Inferiority complex... During a gold rush, sell shovels. During a downturn, sell McDoubles. In tough times, consumers trade down pricey products for budget alternatives (economists call these “inferior goods”). Think: ditching Clif Bars from Whole Foods for granola bars from Costco. Discount stores like Dollar Tree, Dollar General, and Costco, which all report this week, thrive when inflation spikes — if they can keep their own rising supply costs down. That’s easier said than done: last week other discounters, including Walmart and Target, dropped unexpectedly low quarterly profits.
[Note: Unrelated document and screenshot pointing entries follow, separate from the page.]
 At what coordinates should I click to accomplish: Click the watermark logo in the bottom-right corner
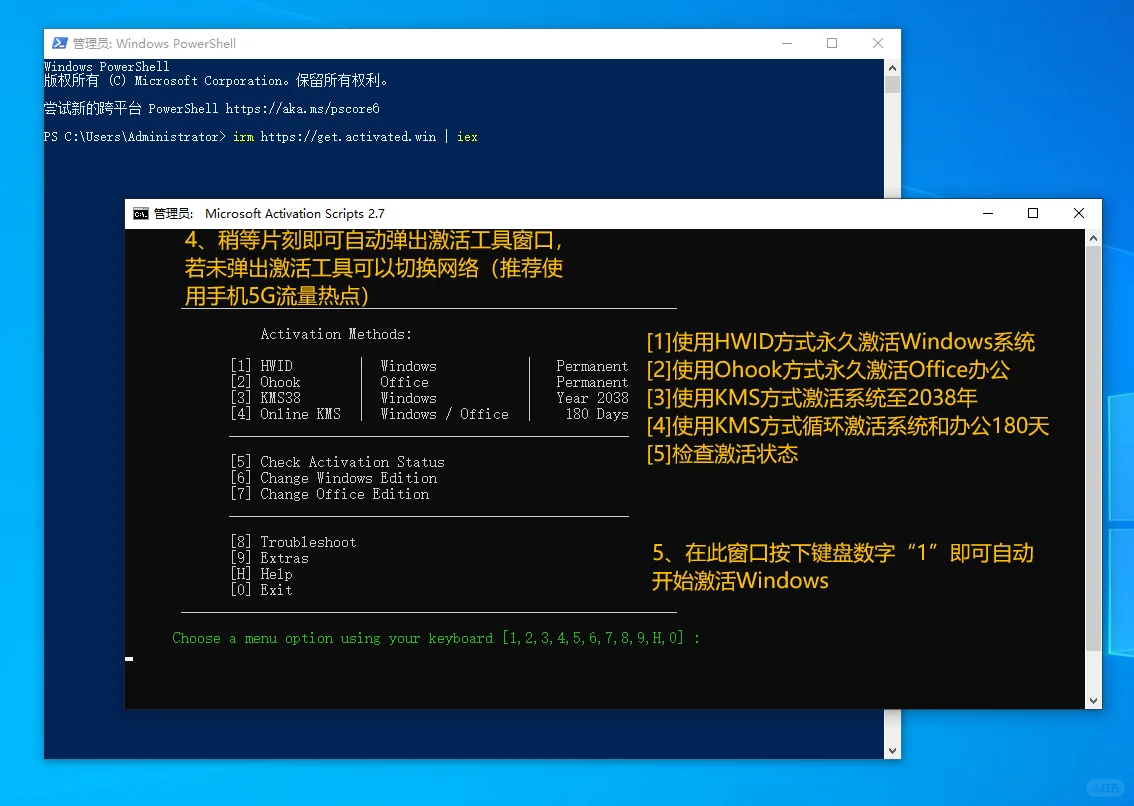point(1105,787)
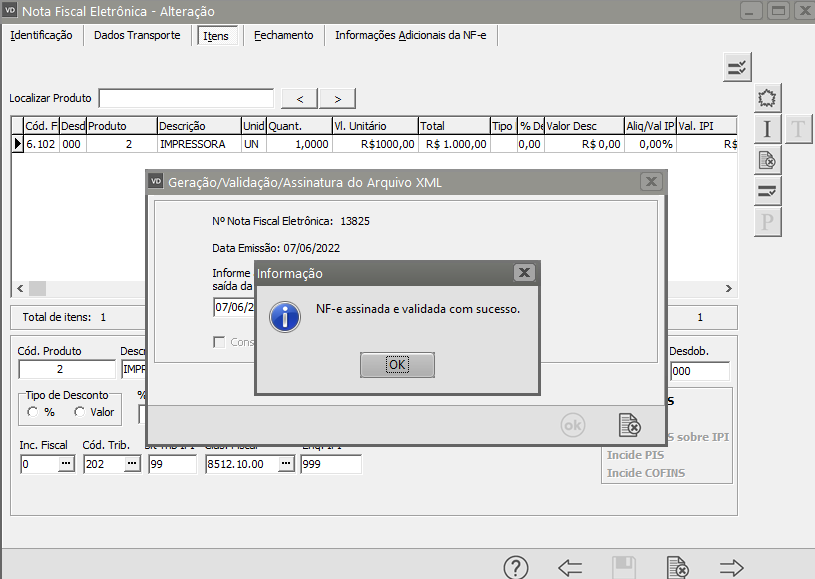Click cancel document icon in XML dialog

(630, 425)
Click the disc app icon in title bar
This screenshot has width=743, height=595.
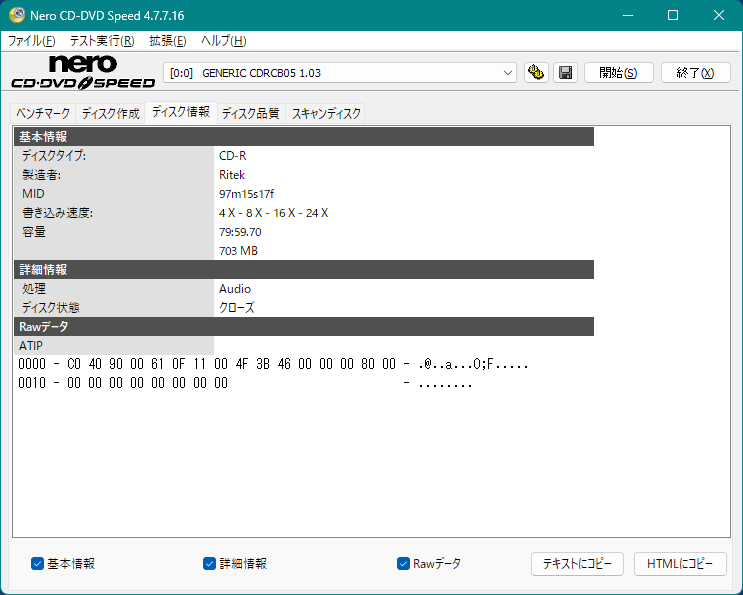point(16,16)
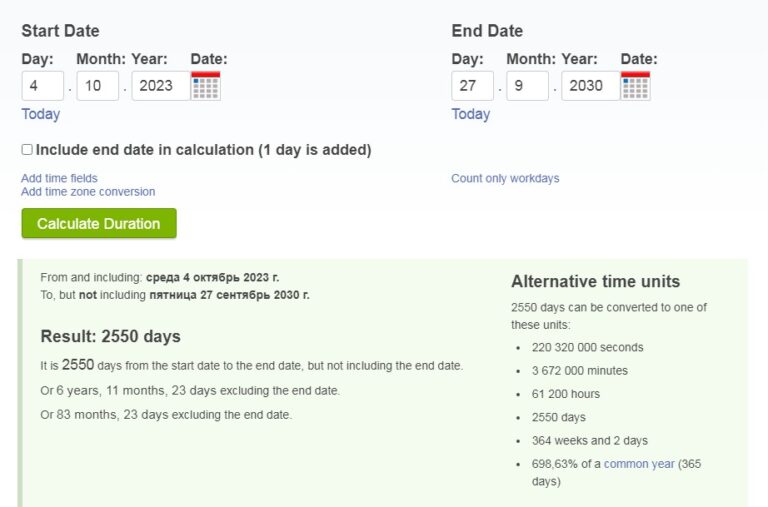The height and width of the screenshot is (507, 768).
Task: Focus the Start Date year field containing 2023
Action: click(161, 86)
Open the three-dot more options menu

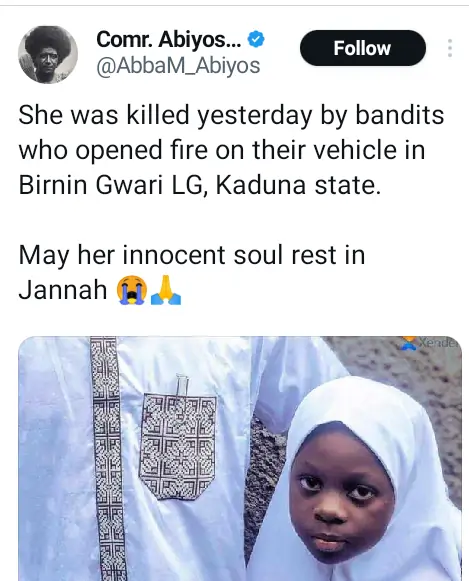pyautogui.click(x=450, y=48)
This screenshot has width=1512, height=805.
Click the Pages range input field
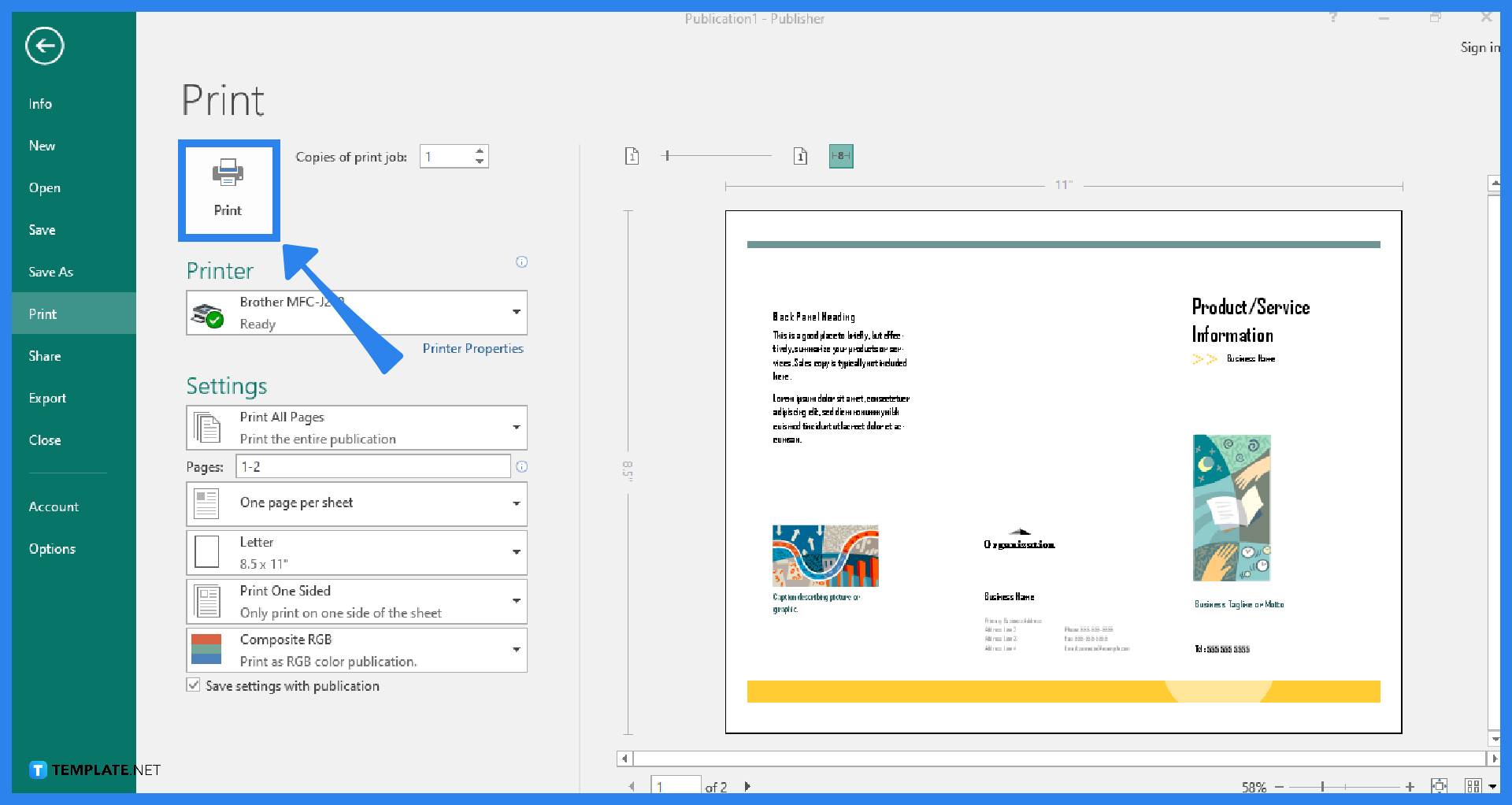372,466
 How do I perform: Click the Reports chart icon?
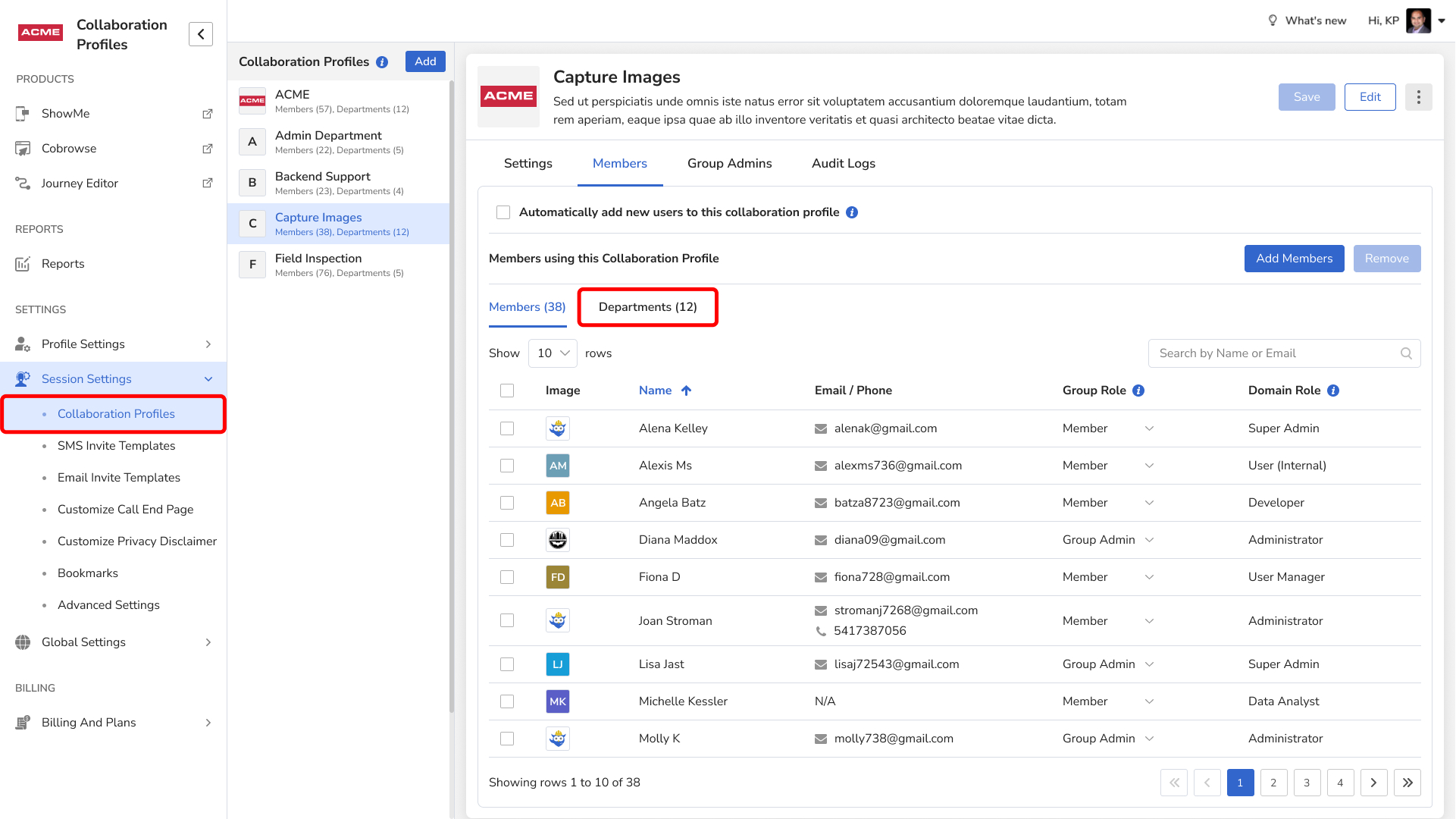coord(23,264)
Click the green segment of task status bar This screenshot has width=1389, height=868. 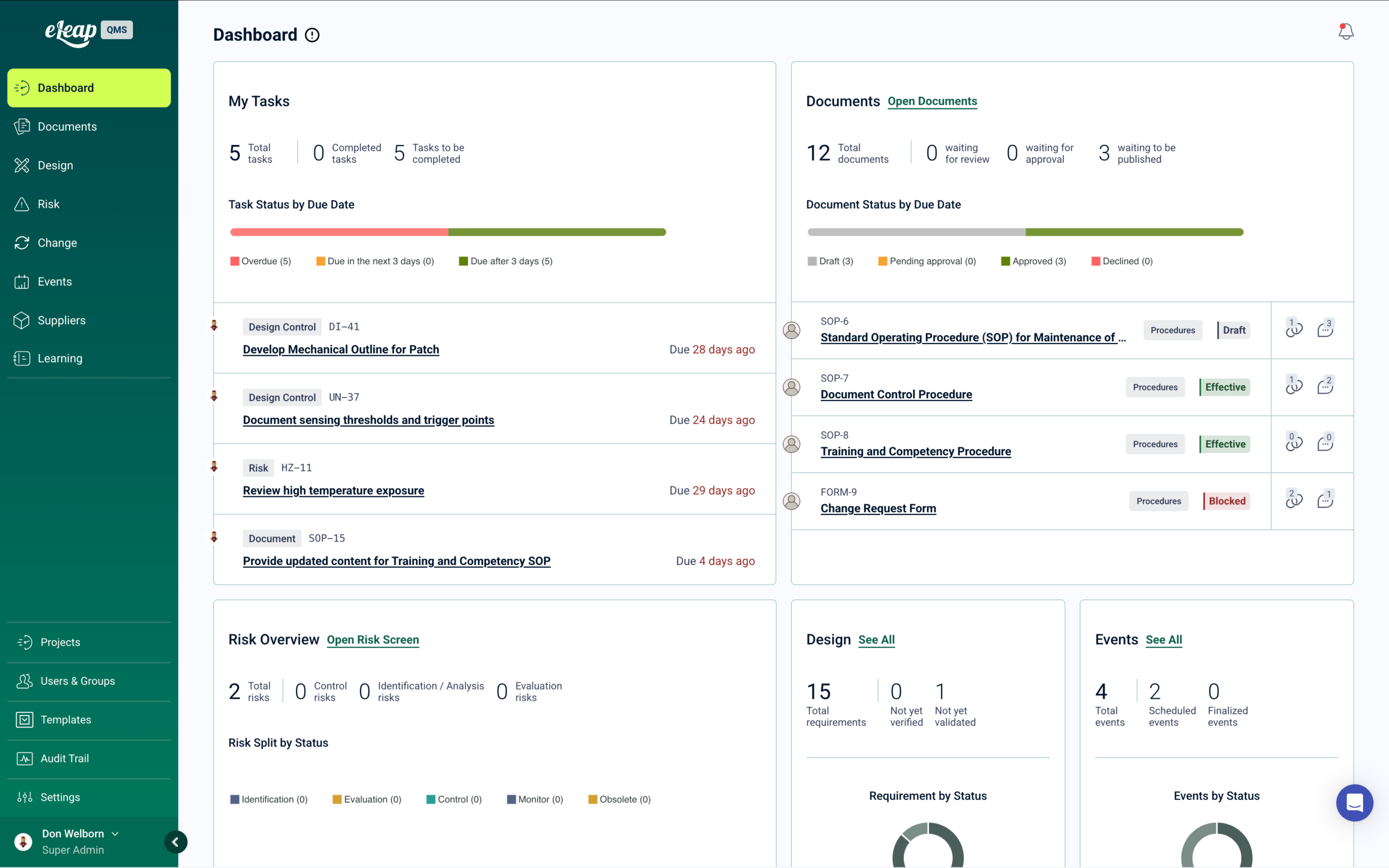[556, 232]
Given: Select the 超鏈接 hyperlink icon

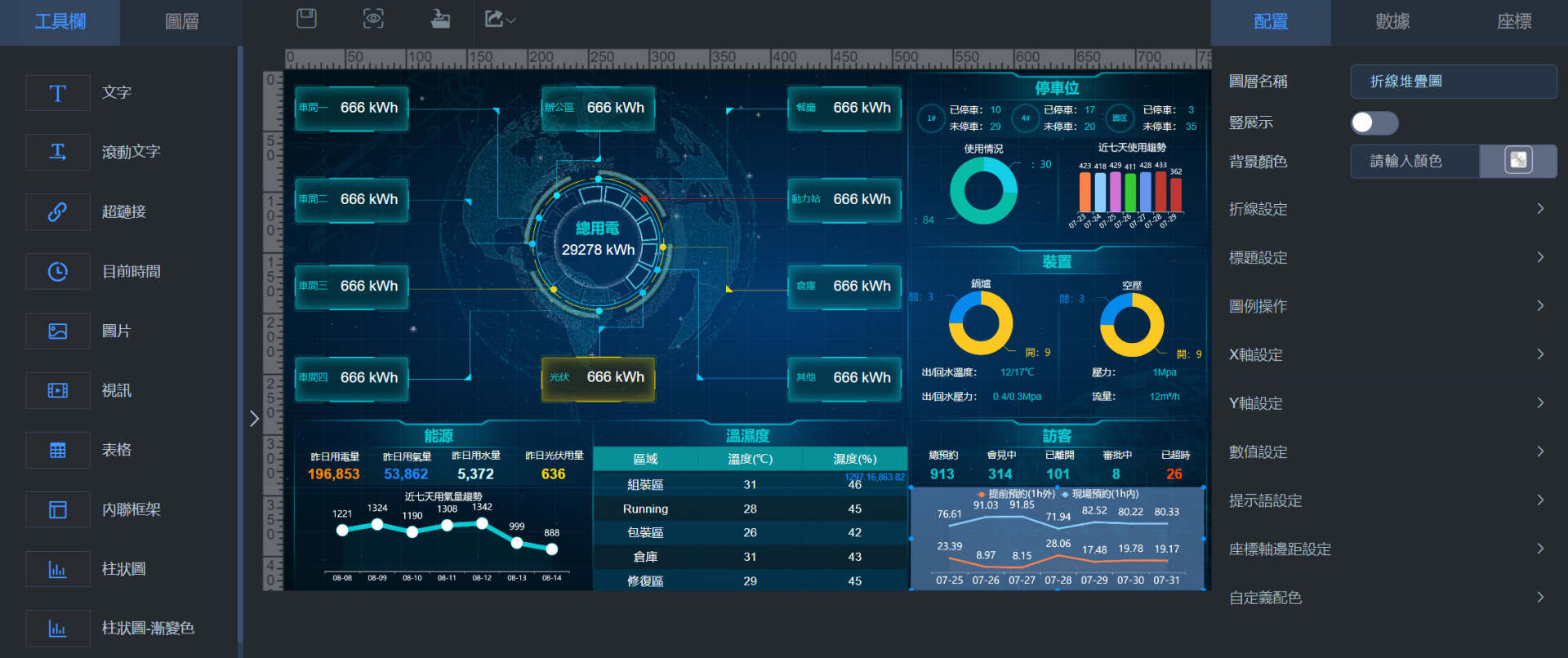Looking at the screenshot, I should coord(58,211).
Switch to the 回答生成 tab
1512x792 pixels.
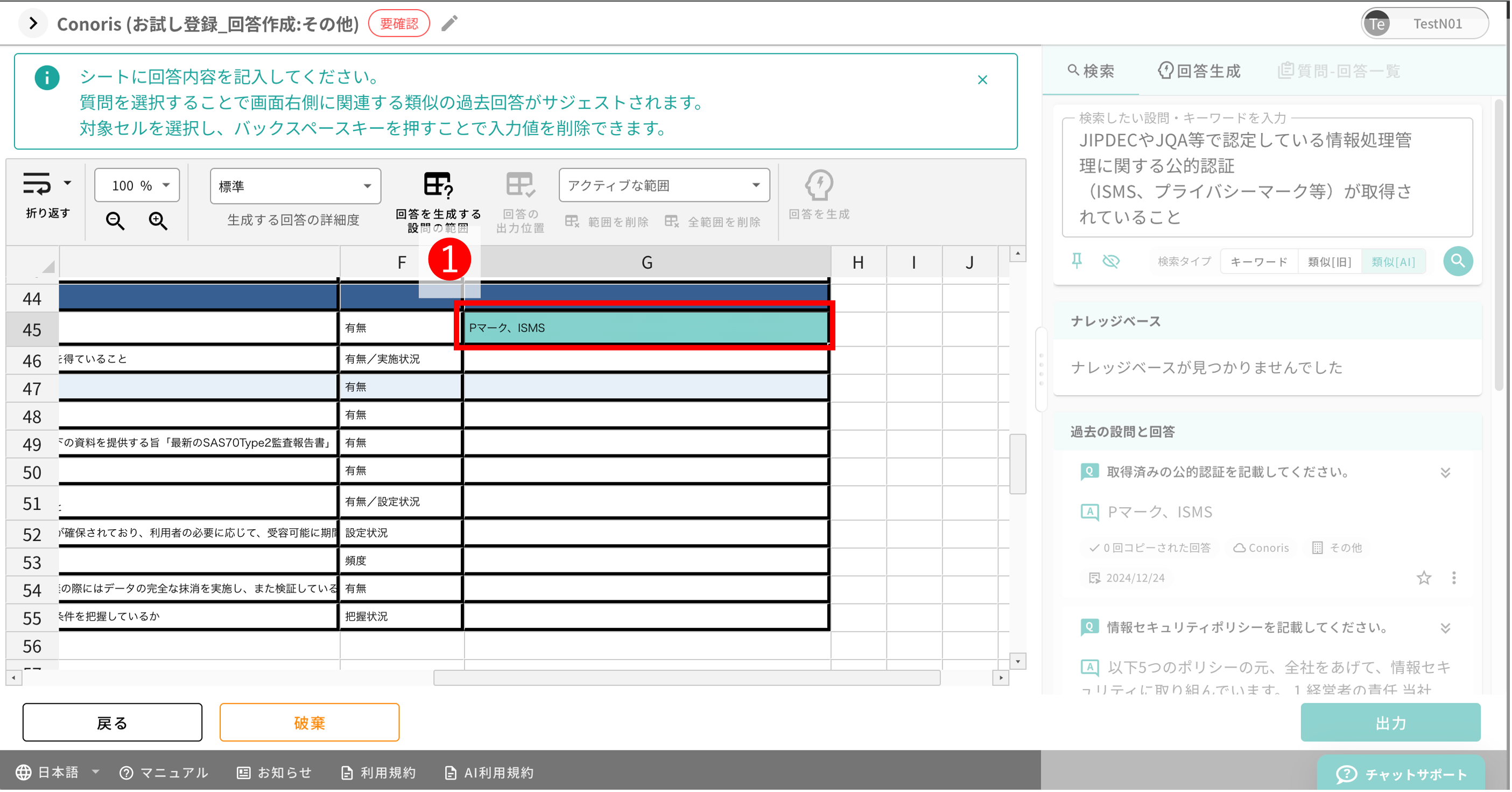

Mission possible?… “Top Gun: Maverick” opens Friday after two years of delays. The $170M sequel could answer Hollywood’s biggest question of the Covid era: will people go to theaters for something that isn’t a superhero flick? With “Top Gun,” Paramount is betting some films justify the big-screen experience. The summer will test that bet, with the major studios, from Universal (“Jurassic World”) to Warner Bros. (“Elvis”), all releasing “event” movies. The pandemic-scarred industry needs some wins: total box office this year is still down 40% from 2019.

ICYMI

4. Last week's highlights...

  • Down: Swedish fintech Klarna is reportedly raising new funding at a much lower valuation, a sign that the days of easy VC $$ for money-losing startups could be over. Even free-spending SoftBank is cutting back.
  • Omen: It’s getting harder for retailers to pass on their rising costs to consumers. Case in point: Walmart’s and Target’s sour earnings last week, which showed inflation’s pinching profits.
  • Oracle: Warren Buffett’s on a stock-buying spree after pulling back last year. The investing guru is snagging stakes in companies like Chevron and Citi, using his famous “value” playbook in the bear market.

What else we’re Snackin’

  • Disconnect: Tech stocks are suffering, but tech CEO pay? Not so much. Shareholders at Twitter, Meta, and Amazon are voting this week on exec comp packages — and some are expected to revolt against the paydays.
  • Ditch: Carvana’s online-dealership biz thrived during Covid. But shares of the “Amazon of used cars” are down 86% this year, in one example of how fortunes are changing for many of so-called pandemic winners.
  • Slack: Go ahead and take that “sick” day. The labor market is so tight (unemployment’s at its lowest in 50 years) that companies are keeping on even mediocre employees because it’s so hard to replace them.

Snack Fact of the Day

An owl’s eyes can account for 3% of its entire body weight, compared to .0003% for humans

This Week

  • Monday: Earnings expected from Zoom and XPeng
  • Tuesday: Earnings expected from Intuit, AutoZone, Best Buy, Petco, Dole, Nordstrom, Ralph Lauren, Abercrombie & Fitch, and Advance Auto Parts
  • Wednesday: Earnings expected from Nvidia, Snowflake, Williams-Sonoma, Dick’s Sporting Goods, Toll Brothers, and Guess
  • Thursday: Jobless claims. Economic data from the first quarter. Earnings expected from Costco, Gap, Dell Technologies, Macy’s, TD Bank, Jack in the Box, American Eagle, Ulta Beauty, Dollar Tree, and Dollar General
  • Friday: Earnings expected from Big Lots, Pinduoduo, and Canopy Growth
  • This weekend: The Indy 500 is on Sunday. Memorial Day is on Monday (markets are closed).